§ Work required
Work out the number of lines below containing the word "with" and give nothing besides it.
== Input material ==
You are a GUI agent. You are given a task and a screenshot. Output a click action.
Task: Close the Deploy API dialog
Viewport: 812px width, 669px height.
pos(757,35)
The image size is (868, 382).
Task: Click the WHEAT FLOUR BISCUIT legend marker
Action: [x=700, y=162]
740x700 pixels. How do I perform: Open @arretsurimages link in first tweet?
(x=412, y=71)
===
== Input material ==
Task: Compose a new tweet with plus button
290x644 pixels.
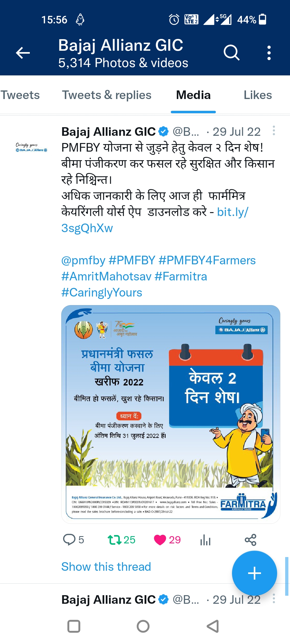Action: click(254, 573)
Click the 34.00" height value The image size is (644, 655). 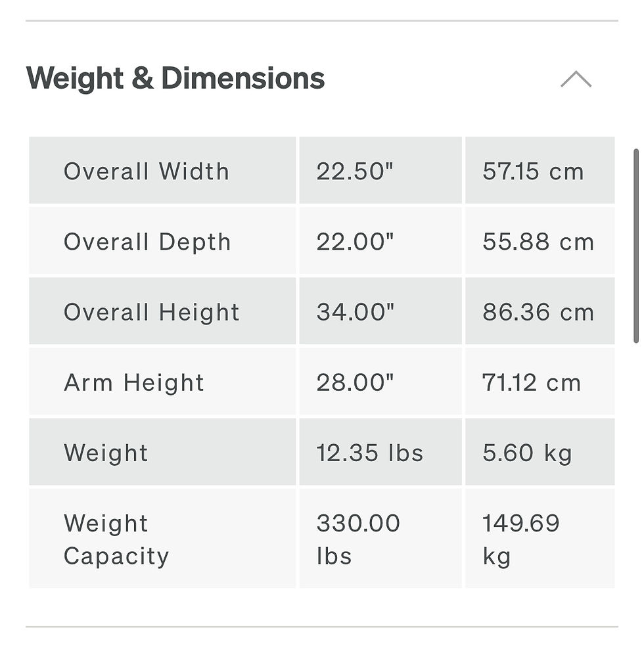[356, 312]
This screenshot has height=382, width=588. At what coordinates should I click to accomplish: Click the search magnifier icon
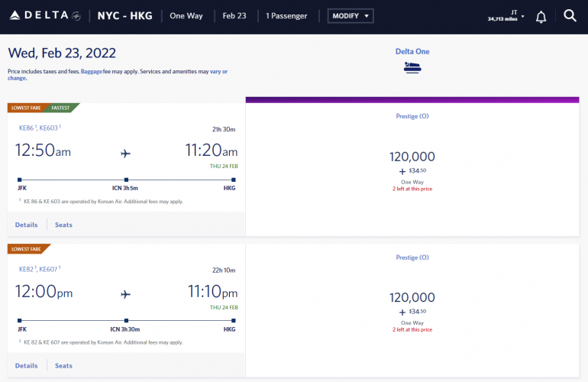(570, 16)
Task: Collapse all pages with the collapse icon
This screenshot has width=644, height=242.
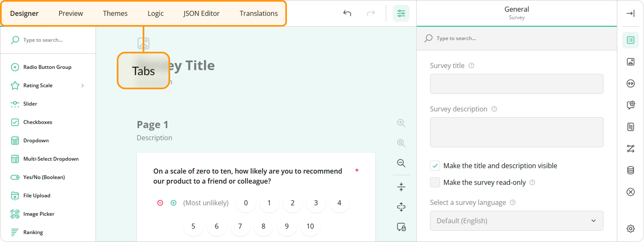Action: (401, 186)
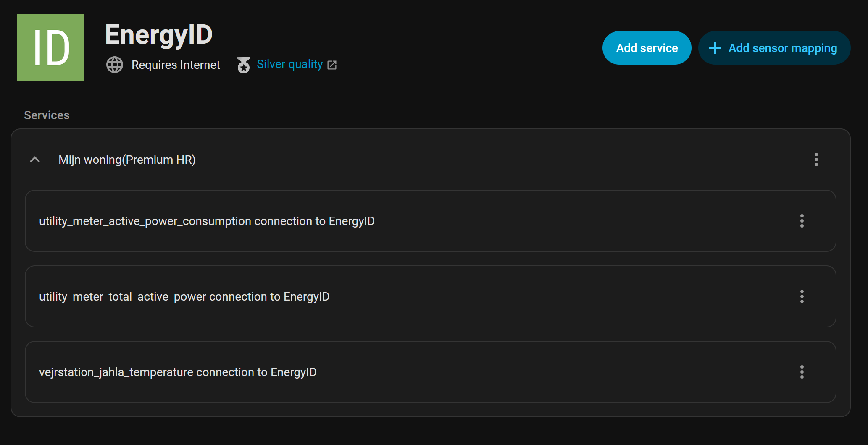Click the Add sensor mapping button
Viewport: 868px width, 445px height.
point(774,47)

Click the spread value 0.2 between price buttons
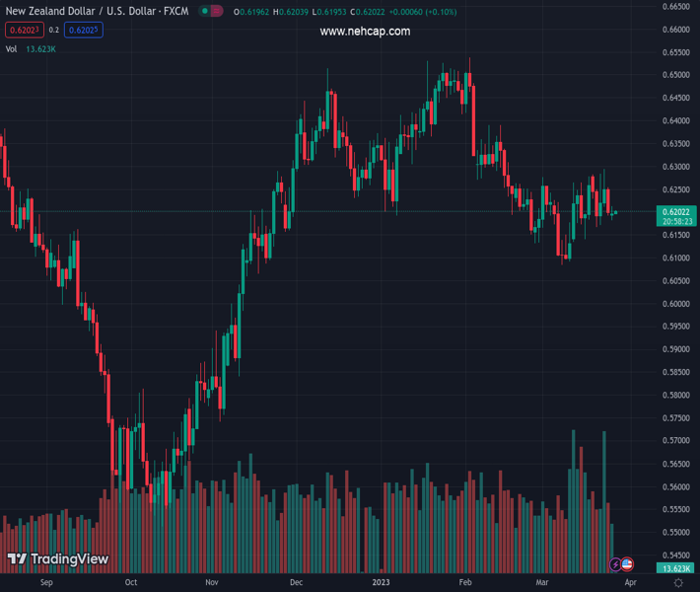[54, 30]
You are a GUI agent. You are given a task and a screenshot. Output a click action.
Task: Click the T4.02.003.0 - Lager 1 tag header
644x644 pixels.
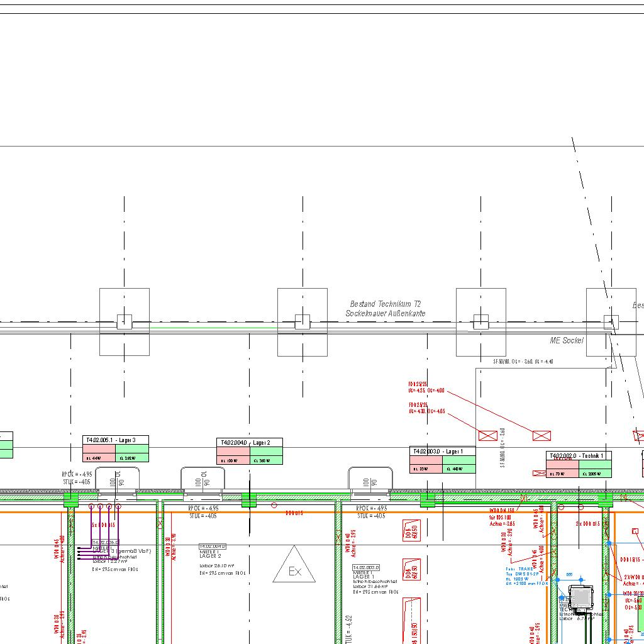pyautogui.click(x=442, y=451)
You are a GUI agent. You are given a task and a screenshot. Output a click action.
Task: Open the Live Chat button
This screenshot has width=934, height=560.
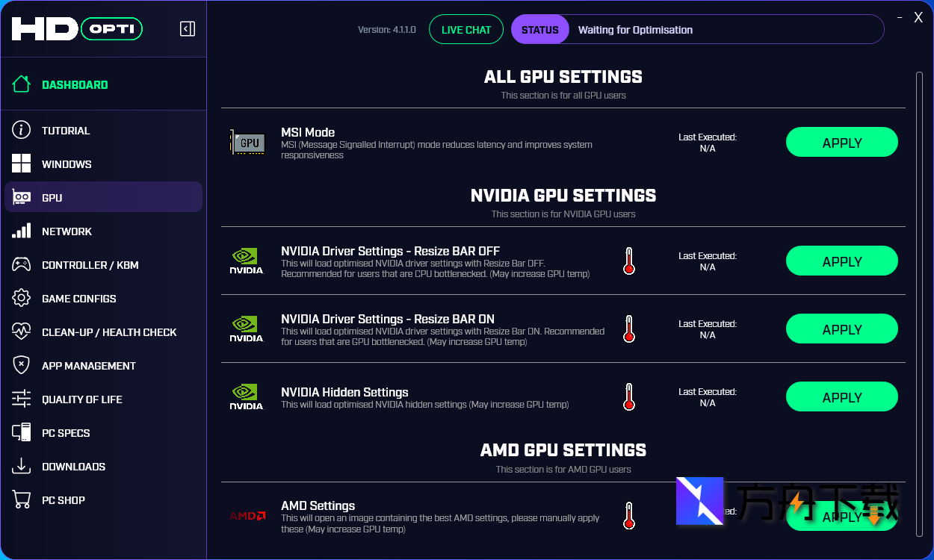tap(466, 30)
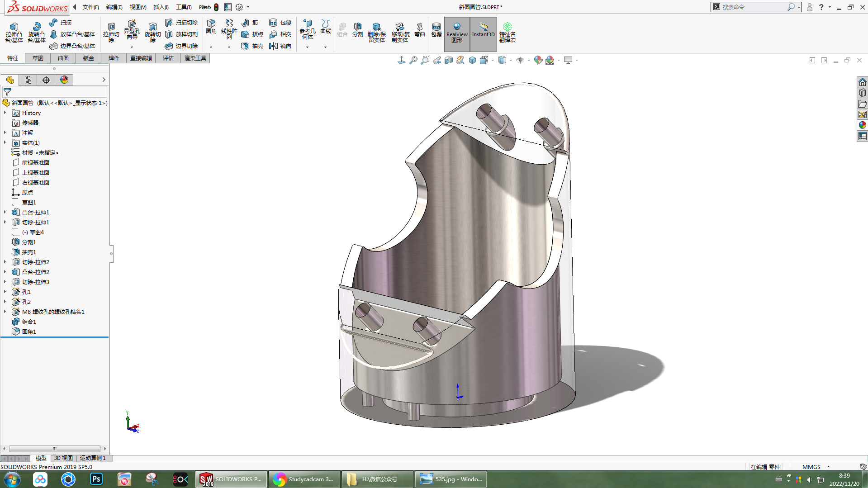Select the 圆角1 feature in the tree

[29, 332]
===
== Input material ==
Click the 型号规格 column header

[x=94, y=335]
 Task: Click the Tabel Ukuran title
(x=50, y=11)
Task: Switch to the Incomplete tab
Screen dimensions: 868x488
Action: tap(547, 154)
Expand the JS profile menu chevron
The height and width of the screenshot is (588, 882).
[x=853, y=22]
===
§ Worked solution
2